Mzansi: Now!—The Best New South African Music

Home to international stars like Hugh Masekela, Ladysmith Black Mambazo, and, um, Die Antwoord, South Africa has always been known for its music. Even during the days of apartheid, this country of 55 million people was a hotbed for pop, jazz, choral, and dance music. While Paul Simon worked with South African musicians back in the 1980s to make his career-defining album Graceland, these days it’s artists and label heads like Kode9 who are looking to the country amid the rising global popularity of gqom, the moody, broken-beat take on South African house that was first divined with the help of cracked Fruity Loops setups in the coastal city of Durban.

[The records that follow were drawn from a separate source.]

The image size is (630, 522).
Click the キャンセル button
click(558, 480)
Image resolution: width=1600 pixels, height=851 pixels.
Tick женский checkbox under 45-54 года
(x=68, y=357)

Piotr Orlov, a writer for NPR, the New York Times, and The Guardian among others, has done an admirable job at offering an overview to a scene that is still largely unfamiliar to American audiences. A former editorial lead for now-defunct MTV streaming service Urge, Piotr intimately understands the playlist format, mixing a DJ’s ear for flow and sequencing with a musicologist’s vast knowledge and a critic’s natural discernment. Compiled after a recent trip to the country, the resulting playlist is illuminating, enjoyable, and erudite, and offers a glimpse at some of the best music coming out today.

Highlights from the 24-track, 2.5 hour playlist (titled after the Xhosa word for South Africa) include Floyd Lavine’s smooth house jam “Saint Bondon” and Big Nuz’s kwaito party banger “Tsege Tsege”—the latter of which evokes pure sex with its shaking, moving, plucking, and pumping beat. There’s also more out-of-the-box fare, like Gumz’s unbelievably funky “Yoruba Brass” as well as “B U,” a cut from Okzharp & Manthe Ribana’s well-received Tell Your Vision EP, released last year on Hyperdub.

Mzansi: Now! is bracketed by two tracks from the award-winning songwriter Thandiswa Mazwai, who began her career in the late ’90s as frontwoman of the kwaito pioneers Bongo Maffin. Just as nice is “Anonymous in New York,” a Mingus-y composition by the emerging jazz combo Skyjack. Alas, not every track on the collection is a winner—Thor Rixon and Alice Phoebe Lou’s twee electro-pop number “Death Pt II” lacks the charm of Rixon’s wonderfully weird “Fuk Bread” from 2015, for example.

Still, there’s enough good stuff here to keep you engaged, and send you digging for more. And, ultimately, that’s the goal of a playlist that surveys scenes still largely foreign to its target audience. Mzansi: Now! makes a great case for both modern South African music and the professional curator class.